= PROBLEMA PROPOSTO =
Trascriva tutti i record riportati di seguito, riga per riga, senza alcuna modifica.

(Dati archiviati)
━━━━━━━━

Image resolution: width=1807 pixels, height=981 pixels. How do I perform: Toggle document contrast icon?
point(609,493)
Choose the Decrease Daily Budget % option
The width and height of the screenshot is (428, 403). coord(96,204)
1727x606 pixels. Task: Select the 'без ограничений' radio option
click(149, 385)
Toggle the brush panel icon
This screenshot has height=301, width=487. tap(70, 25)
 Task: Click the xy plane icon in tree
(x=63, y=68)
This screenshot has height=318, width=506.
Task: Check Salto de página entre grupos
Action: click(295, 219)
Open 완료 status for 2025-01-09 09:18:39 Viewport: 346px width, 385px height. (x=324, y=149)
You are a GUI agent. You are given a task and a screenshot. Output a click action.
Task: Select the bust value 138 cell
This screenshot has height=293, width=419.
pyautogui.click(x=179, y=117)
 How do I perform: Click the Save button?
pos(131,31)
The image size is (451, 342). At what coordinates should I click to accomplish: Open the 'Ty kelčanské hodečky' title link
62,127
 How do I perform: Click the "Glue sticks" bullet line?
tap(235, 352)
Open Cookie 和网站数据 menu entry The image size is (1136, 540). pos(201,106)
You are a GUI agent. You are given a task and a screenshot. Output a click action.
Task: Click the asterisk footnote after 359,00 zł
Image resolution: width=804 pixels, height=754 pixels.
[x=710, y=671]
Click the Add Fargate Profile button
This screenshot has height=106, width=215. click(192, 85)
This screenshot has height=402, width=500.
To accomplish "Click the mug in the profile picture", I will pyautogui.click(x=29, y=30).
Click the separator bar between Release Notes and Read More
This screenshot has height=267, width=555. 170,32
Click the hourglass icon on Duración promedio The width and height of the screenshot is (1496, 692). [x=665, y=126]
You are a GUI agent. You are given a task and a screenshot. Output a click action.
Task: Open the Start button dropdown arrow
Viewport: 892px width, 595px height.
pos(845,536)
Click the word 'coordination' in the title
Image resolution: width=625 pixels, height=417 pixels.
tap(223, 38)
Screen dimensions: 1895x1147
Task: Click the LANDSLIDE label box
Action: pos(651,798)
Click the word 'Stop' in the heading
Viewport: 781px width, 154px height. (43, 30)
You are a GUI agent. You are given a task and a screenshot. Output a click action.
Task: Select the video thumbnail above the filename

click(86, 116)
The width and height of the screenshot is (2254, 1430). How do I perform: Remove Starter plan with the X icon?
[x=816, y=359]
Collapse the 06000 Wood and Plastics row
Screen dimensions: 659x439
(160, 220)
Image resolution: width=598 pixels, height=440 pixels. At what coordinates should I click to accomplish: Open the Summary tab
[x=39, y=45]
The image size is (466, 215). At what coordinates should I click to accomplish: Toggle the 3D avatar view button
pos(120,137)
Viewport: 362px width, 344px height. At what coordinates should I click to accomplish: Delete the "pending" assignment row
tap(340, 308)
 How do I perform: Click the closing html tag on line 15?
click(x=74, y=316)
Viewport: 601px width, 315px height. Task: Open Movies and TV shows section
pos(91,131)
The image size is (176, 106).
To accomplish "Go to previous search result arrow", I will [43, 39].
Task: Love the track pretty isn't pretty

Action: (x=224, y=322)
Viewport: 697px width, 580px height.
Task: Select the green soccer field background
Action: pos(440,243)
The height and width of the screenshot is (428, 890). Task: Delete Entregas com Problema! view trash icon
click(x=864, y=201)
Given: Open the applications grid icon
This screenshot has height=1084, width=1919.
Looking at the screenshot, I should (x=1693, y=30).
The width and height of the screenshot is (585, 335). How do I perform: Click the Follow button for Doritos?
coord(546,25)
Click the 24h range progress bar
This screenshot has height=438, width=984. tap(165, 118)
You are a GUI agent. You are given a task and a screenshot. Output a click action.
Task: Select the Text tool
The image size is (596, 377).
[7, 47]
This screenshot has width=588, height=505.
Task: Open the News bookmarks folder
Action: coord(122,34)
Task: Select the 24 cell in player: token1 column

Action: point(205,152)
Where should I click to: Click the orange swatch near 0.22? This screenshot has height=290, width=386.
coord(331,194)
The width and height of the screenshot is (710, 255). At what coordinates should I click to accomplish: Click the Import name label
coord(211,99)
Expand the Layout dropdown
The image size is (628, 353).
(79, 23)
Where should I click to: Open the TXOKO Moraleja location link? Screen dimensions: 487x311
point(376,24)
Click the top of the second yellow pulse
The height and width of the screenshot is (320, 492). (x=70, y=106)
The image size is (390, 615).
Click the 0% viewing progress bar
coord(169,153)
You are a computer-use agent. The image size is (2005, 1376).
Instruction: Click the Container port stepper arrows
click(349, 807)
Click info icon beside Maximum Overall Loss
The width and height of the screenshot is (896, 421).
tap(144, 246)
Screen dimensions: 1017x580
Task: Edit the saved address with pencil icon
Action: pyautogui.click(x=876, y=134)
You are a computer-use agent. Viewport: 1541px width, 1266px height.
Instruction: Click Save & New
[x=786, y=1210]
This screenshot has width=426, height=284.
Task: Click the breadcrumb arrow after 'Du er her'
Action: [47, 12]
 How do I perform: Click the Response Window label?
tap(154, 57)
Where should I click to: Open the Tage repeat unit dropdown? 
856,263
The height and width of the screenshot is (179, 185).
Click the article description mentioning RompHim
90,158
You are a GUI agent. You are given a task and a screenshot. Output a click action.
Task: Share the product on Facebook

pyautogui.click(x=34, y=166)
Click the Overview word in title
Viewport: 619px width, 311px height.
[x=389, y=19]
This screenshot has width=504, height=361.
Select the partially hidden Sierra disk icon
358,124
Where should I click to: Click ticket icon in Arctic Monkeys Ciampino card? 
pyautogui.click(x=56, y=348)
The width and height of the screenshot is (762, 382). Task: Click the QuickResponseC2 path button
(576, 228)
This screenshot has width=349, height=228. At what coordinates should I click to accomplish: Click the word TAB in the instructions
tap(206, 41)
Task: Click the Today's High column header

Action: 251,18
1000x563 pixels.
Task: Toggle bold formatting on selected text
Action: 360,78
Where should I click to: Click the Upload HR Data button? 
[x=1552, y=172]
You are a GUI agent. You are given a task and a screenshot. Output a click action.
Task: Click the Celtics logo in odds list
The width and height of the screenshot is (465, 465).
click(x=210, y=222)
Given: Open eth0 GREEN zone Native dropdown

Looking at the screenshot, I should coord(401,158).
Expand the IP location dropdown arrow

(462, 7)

━━━━━━━━

= ESITO DEL COMPITO =
Image resolution: width=1807 pixels, height=981 pixels. How do I perform: Toggle document contrast icon?
point(609,493)
Choose the Decrease Daily Budget % option
The width and height of the screenshot is (428, 403). coord(96,204)
1727x606 pixels. Task: Select the 'без ограничений' radio option
click(149, 385)
Toggle the brush panel icon
This screenshot has height=301, width=487. tap(70, 25)
 Task: Click the xy plane icon in tree
(x=63, y=68)
This screenshot has height=318, width=506.
Task: Check Salto de página entre grupos
Action: click(295, 219)
Open 완료 status for 2025-01-09 09:18:39 Viewport: 346px width, 385px height. (x=324, y=149)
You are a GUI agent. You are given a task and a screenshot. Output a click action.
Task: Select the bust value 138 cell
This screenshot has height=293, width=419.
pyautogui.click(x=179, y=117)
 How do I perform: Click the Save button?
pos(131,31)
The image size is (451, 342). At what coordinates should I click to accomplish: Open the 'Ty kelčanské hodečky' title link
62,127
 How do I perform: Click the "Glue sticks" bullet line?
tap(235, 352)
Open Cookie 和网站数据 menu entry The image size is (1136, 540). pos(201,106)
You are a GUI agent. You are given a task and a screenshot. Output a click action.
Task: Click the asterisk footnote after 359,00 zł
Image resolution: width=804 pixels, height=754 pixels.
[x=710, y=671]
Click the Add Fargate Profile button
This screenshot has height=106, width=215. click(192, 85)
This screenshot has height=402, width=500.
To accomplish "Click the mug in the profile picture", I will pyautogui.click(x=29, y=30).
Click the separator bar between Release Notes and Read More
This screenshot has height=267, width=555. 170,32
Click the hourglass icon on Duración promedio The width and height of the screenshot is (1496, 692). [x=665, y=126]
You are a GUI agent. You are given a task and a screenshot. Output a click action.
Task: Open the Start button dropdown arrow
Viewport: 892px width, 595px height.
pos(845,536)
Click the word 'coordination' in the title
Image resolution: width=625 pixels, height=417 pixels.
tap(223, 38)
Screen dimensions: 1895x1147
Task: Click the LANDSLIDE label box
Action: pos(651,798)
Click the word 'Stop' in the heading
Viewport: 781px width, 154px height. (43, 30)
You are a GUI agent. You are given a task and a screenshot. Output a click action.
Task: Select the video thumbnail above the filename

click(86, 116)
The width and height of the screenshot is (2254, 1430). How do I perform: Remove Starter plan with the X icon?
[x=816, y=359]
Collapse the 06000 Wood and Plastics row
Screen dimensions: 659x439
(160, 220)
Image resolution: width=598 pixels, height=440 pixels. At what coordinates should I click to accomplish: Open the Summary tab
[x=39, y=45]
The image size is (466, 215). At what coordinates should I click to accomplish: Toggle the 3D avatar view button
pos(120,137)
Viewport: 362px width, 344px height. At what coordinates should I click to accomplish: Delete the "pending" assignment row
tap(340, 308)
 How do I perform: Click the closing html tag on line 15?
click(x=74, y=316)
Viewport: 601px width, 315px height. Task: Open Movies and TV shows section
pos(91,131)
The image size is (176, 106).
To accomplish "Go to previous search result arrow", I will [43, 39].
Task: Love the track pretty isn't pretty

Action: (x=224, y=322)
Viewport: 697px width, 580px height.
Task: Select the green soccer field background
Action: pos(440,243)
The height and width of the screenshot is (428, 890). Task: Delete Entregas com Problema! view trash icon
click(x=864, y=201)
Given: Open the applications grid icon
This screenshot has height=1084, width=1919.
Looking at the screenshot, I should (x=1693, y=30).
The width and height of the screenshot is (585, 335). How do I perform: Click the Follow button for Doritos?
coord(546,25)
Click the 24h range progress bar
This screenshot has height=438, width=984. tap(165, 118)
You are a GUI agent. You are given a task and a screenshot. Output a click action.
Task: Select the Text tool
The image size is (596, 377).
[7, 47]
This screenshot has width=588, height=505.
Task: Open the News bookmarks folder
Action: coord(122,34)
Task: Select the 24 cell in player: token1 column

Action: point(205,152)
Where should I click to: Click the orange swatch near 0.22? This screenshot has height=290, width=386.
coord(331,194)
The width and height of the screenshot is (710, 255). At what coordinates should I click to accomplish: Click the Import name label
coord(211,99)
Expand the Layout dropdown
The image size is (628, 353).
(79, 23)
Where should I click to: Open the TXOKO Moraleja location link? Screen dimensions: 487x311
point(376,24)
Click the top of the second yellow pulse
The height and width of the screenshot is (320, 492). (x=70, y=106)
The image size is (390, 615).
Click the 0% viewing progress bar
coord(169,153)
You are a computer-use agent. The image size is (2005, 1376).
Instruction: Click the Container port stepper arrows
click(349, 807)
Click info icon beside Maximum Overall Loss
The width and height of the screenshot is (896, 421).
tap(144, 246)
Screen dimensions: 1017x580
Task: Edit the saved address with pencil icon
Action: pyautogui.click(x=876, y=134)
You are a computer-use agent. Viewport: 1541px width, 1266px height.
Instruction: Click Save & New
[x=786, y=1210]
This screenshot has width=426, height=284.
Task: Click the breadcrumb arrow after 'Du er her'
Action: [47, 12]
 How do I perform: Click the Response Window label?
tap(154, 57)
Where should I click to: Open the Tage repeat unit dropdown? 
856,263
The height and width of the screenshot is (179, 185).
Click the article description mentioning RompHim
90,158
You are a GUI agent. You are given a task and a screenshot. Output a click action.
Task: Share the product on Facebook

pyautogui.click(x=34, y=166)
Click the Overview word in title
Viewport: 619px width, 311px height.
[x=389, y=19]
This screenshot has width=504, height=361.
Select the partially hidden Sierra disk icon
358,124
Where should I click to: Click ticket icon in Arctic Monkeys Ciampino card? 
pyautogui.click(x=56, y=348)
The width and height of the screenshot is (762, 382). Task: Click the QuickResponseC2 path button
(576, 228)
This screenshot has width=349, height=228. At what coordinates should I click to accomplish: Click the word TAB in the instructions
tap(206, 41)
Task: Click the Today's High column header

Action: 251,18
1000x563 pixels.
Task: Toggle bold formatting on selected text
Action: 360,78
Where should I click to: Click the Upload HR Data button? 
[x=1552, y=172]
You are a GUI agent. You are given a task and a screenshot. Output a click action.
Task: Click the Celtics logo in odds list
The width and height of the screenshot is (465, 465).
click(x=210, y=222)
Given: Open eth0 GREEN zone Native dropdown

Looking at the screenshot, I should coord(401,158).
Expand the IP location dropdown arrow

(462, 7)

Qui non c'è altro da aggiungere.